Vorliegender Text

☆ ☆ ☆ ☆ ☆

Corona-Informationen an Schulen: Ohne Deutsch verloren
Die Schulpolitik in der Pandemie ist unverständlich genug. Es wäre das Mindeste, aktuelle Infos in verschiedenen Sprachen anzubieten.
![Ein Schüler führt am Morgen vor Unterrichtsbeginn einen Corona-Schnelltest durch Ein Schüler führt am Morgen vor Unterrichtsbeginn einen Corona-Schnelltest durch](https://taz.de/picture/4785031/14/nformationspolitik-Schulen-deutsch-1.jpeg)
Das Schulministerium von Nordrhein-Westfalen hält seine Website vorbildlich aktuell. Man findet dort eine Schulmail von Ministerin Yvonne Gebauer mit Informationen zum Unterricht nach Ostern (vom 3. April), Merkblätter zum Umgang mit positiven Covid-19-Tests und zum Einsatz der Schnelltests an Schulen (je undatiert), einen Erlass der Landesregierung zur Auslieferung der Schnelltests (vom 3. April) und eine Widerspruchserklärung für Eltern, die ihr Kind nicht freiwillig testen lassen wollen. Kurzum: wichtige Informationen für Mütter und Väter mit Kindern im schulpflichtigen Alter.
Das Problem ist nur: Alle diese Dokumente sind auf Deutsch – lediglich die Widerspruchserklärung steht in 12 weiteren Sprachen zum Download bereit. Und die hat – nach der mittlerweile beschlossenen Testpflicht an Schulen in NRW – bald auch keinen Nutzen mehr.
Wer nicht Deutsch spricht, kann zwar auf dem „Landesportal“ in 18 verschiedenen Sprachen die Coronaschutzmaßnahmen des Landes nachlesen. Infos zu Schnelltests an Schulen beispielsweise sucht man dort aber vergeblich.

☆ ☆ ☆ ☆ ☆

Arbeitsauftrag
Führe den Text über fehlende mehrsprachige Corona-Informationen an Schulen in Nordrhein-Westfalen im Anschluss an seinen letzten Satz fort.

Vorliegende Daten

☆ ☆ ☆ ☆ ☆

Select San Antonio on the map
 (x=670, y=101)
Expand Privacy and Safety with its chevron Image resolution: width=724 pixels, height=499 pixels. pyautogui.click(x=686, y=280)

☆ ☆ ☆ ☆ ☆

Antwort
Ähnlich exklusiv ist die Informationspolitik auch im Rest des Landes. Manche Bildungsministerien bieten immerhin aktuelle Schulinfos in verschiedenen Sprachen an. Leider sind auch die oft veraltet. Beispiel Bayern: Wer in Kehlheim wohnt (oder einem anderen von der Testpflicht betroffenen Ort), kein Deutsch versteht und eine Tochter in der vierten Klasse hat, kann schwerlich wissen, dass diese ab Montag ohne negatives Testergebnis nicht mehr ihre Schule betreten darf.
Ausgrenzende Informationen
Außer natürlich, die Schule hat sich während der Osterferien die Mühe gemacht, alle Eltern abzutelefonieren, und dabei etwaige Sprachbarrieren erfolgreich umschifft. Die alte Formel „Wenn die Kinder Deutsch sprechen, können sie ja übersetzen“, wie man sie von klassischen Elternabenden kennt, ist jedoch zu wenig für ein Land, in dem ein Drittel der Schulkinder eine Migrationsgeschichte hat.
Natürlich gibt es den Pionier Berlin, der selbst Video-Anleitungen zu Schnelltests in 11 Sprachen bereitstellt. Überhaupt sind Erklärvideos eine gute Sache, wenn es woanders hapert.
Die Handpuppe Torben, die vormacht, wie man sich das Stäbchen in die Nase steckt, verstehen Hamburger Kinder auch ohne sein Geschwätz. Ausgrenzend ist die Informationspolitik trotzdem.